Task →
Type out every line below exactly as it reads.

------

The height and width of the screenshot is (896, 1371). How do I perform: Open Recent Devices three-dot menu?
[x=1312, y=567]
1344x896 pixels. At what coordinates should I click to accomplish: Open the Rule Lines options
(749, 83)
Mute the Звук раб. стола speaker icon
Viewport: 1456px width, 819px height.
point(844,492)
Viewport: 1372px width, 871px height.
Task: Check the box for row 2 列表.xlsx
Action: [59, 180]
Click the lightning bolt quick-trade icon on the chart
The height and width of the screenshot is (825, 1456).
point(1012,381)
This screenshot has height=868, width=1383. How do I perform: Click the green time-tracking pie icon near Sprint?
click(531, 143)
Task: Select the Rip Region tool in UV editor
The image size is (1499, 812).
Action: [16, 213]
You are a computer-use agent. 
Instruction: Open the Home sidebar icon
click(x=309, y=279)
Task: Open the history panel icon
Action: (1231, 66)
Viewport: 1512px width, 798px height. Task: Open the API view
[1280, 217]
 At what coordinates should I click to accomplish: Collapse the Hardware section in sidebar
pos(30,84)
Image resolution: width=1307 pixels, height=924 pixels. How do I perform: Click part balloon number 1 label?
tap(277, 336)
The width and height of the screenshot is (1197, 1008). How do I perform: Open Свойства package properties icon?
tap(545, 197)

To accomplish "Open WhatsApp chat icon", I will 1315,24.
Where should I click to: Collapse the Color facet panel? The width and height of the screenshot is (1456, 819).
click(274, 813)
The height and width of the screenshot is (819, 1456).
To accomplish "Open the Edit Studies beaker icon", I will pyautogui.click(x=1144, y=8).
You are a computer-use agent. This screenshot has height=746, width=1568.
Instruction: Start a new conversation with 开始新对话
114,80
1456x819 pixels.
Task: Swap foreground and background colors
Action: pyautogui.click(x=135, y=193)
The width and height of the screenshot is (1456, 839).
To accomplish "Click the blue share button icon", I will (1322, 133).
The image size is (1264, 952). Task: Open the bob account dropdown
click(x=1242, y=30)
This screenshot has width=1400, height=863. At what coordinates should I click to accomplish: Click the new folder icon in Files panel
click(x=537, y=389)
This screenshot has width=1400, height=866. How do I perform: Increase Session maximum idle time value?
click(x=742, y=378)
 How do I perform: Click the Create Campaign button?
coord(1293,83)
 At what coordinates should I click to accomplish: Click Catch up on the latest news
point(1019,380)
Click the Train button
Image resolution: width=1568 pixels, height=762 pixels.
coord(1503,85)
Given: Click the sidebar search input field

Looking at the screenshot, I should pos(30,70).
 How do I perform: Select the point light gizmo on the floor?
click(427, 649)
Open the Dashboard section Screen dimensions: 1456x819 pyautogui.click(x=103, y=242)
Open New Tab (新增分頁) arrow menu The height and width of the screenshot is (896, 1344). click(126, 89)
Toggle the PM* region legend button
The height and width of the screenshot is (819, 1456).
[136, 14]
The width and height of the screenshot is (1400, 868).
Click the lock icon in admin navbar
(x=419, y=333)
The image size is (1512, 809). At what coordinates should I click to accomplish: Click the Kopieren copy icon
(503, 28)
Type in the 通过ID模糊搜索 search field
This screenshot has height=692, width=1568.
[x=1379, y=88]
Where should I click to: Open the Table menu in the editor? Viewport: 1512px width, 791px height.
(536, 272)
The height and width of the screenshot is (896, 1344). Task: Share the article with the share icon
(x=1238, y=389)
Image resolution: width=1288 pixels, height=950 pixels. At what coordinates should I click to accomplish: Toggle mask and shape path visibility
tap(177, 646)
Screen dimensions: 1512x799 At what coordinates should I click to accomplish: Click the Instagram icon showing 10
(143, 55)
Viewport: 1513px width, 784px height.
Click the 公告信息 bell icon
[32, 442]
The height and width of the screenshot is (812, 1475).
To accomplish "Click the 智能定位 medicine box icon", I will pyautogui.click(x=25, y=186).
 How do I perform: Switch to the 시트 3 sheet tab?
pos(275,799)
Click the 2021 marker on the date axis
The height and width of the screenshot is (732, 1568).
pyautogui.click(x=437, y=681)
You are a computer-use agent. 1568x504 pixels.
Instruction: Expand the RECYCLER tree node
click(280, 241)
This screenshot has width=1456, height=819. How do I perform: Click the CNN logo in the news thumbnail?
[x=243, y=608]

------

Task solution →
The height and width of the screenshot is (896, 1371). How do I perform: Open Recent Devices three-dot menu?
[x=1312, y=567]
1344x896 pixels. At what coordinates should I click to accomplish: Open the Rule Lines options
(749, 83)
Mute the Звук раб. стола speaker icon
Viewport: 1456px width, 819px height.
point(844,492)
Viewport: 1372px width, 871px height.
Task: Check the box for row 2 列表.xlsx
Action: [59, 180]
Click the lightning bolt quick-trade icon on the chart
The height and width of the screenshot is (825, 1456).
point(1012,381)
This screenshot has height=868, width=1383. How do I perform: Click the green time-tracking pie icon near Sprint?
click(531, 143)
Task: Select the Rip Region tool in UV editor
The image size is (1499, 812).
Action: [16, 213]
You are a computer-use agent. 
Instruction: Open the Home sidebar icon
click(x=309, y=279)
Task: Open the history panel icon
Action: (1231, 66)
Viewport: 1512px width, 798px height. Task: Open the API view
[1280, 217]
 At what coordinates should I click to accomplish: Collapse the Hardware section in sidebar
pos(30,84)
Image resolution: width=1307 pixels, height=924 pixels. How do I perform: Click part balloon number 1 label?
tap(277, 336)
The width and height of the screenshot is (1197, 1008). How do I perform: Open Свойства package properties icon?
tap(545, 197)

To accomplish "Open WhatsApp chat icon", I will 1315,24.
Where should I click to: Collapse the Color facet panel? The width and height of the screenshot is (1456, 819).
click(274, 813)
The height and width of the screenshot is (819, 1456).
To accomplish "Open the Edit Studies beaker icon", I will pyautogui.click(x=1144, y=8).
You are a computer-use agent. This screenshot has height=746, width=1568.
Instruction: Start a new conversation with 开始新对话
114,80
1456x819 pixels.
Task: Swap foreground and background colors
Action: pyautogui.click(x=135, y=193)
The width and height of the screenshot is (1456, 839).
To accomplish "Click the blue share button icon", I will (1322, 133).
The image size is (1264, 952). Task: Open the bob account dropdown
click(x=1242, y=30)
This screenshot has width=1400, height=863. At what coordinates should I click to accomplish: Click the new folder icon in Files panel
click(x=537, y=389)
This screenshot has width=1400, height=866. How do I perform: Increase Session maximum idle time value?
click(x=742, y=378)
 How do I perform: Click the Create Campaign button?
coord(1293,83)
 At what coordinates should I click to accomplish: Click Catch up on the latest news
point(1019,380)
Click the Train button
Image resolution: width=1568 pixels, height=762 pixels.
coord(1503,85)
Given: Click the sidebar search input field

Looking at the screenshot, I should pos(30,70).
 How do I perform: Select the point light gizmo on the floor?
click(427, 649)
Open the Dashboard section Screen dimensions: 1456x819 pyautogui.click(x=103, y=242)
Open New Tab (新增分頁) arrow menu The height and width of the screenshot is (896, 1344). click(126, 89)
Toggle the PM* region legend button
The height and width of the screenshot is (819, 1456).
[136, 14]
The width and height of the screenshot is (1400, 868).
Click the lock icon in admin navbar
(x=419, y=333)
The image size is (1512, 809). At what coordinates should I click to accomplish: Click the Kopieren copy icon
(503, 28)
Type in the 通过ID模糊搜索 search field
This screenshot has height=692, width=1568.
[x=1379, y=88]
Where should I click to: Open the Table menu in the editor? Viewport: 1512px width, 791px height.
(536, 272)
The height and width of the screenshot is (896, 1344). Task: Share the article with the share icon
(x=1238, y=389)
Image resolution: width=1288 pixels, height=950 pixels. At what coordinates should I click to accomplish: Toggle mask and shape path visibility
tap(177, 646)
Screen dimensions: 1512x799 At what coordinates should I click to accomplish: Click the Instagram icon showing 10
(143, 55)
Viewport: 1513px width, 784px height.
Click the 公告信息 bell icon
[32, 442]
The height and width of the screenshot is (812, 1475).
To accomplish "Click the 智能定位 medicine box icon", I will pyautogui.click(x=25, y=186).
 How do I perform: Switch to the 시트 3 sheet tab?
pos(275,799)
Click the 2021 marker on the date axis
The height and width of the screenshot is (732, 1568).
pyautogui.click(x=437, y=681)
You are a computer-use agent. 1568x504 pixels.
Instruction: Expand the RECYCLER tree node
click(280, 241)
This screenshot has width=1456, height=819. How do I perform: Click the CNN logo in the news thumbnail?
[x=243, y=608]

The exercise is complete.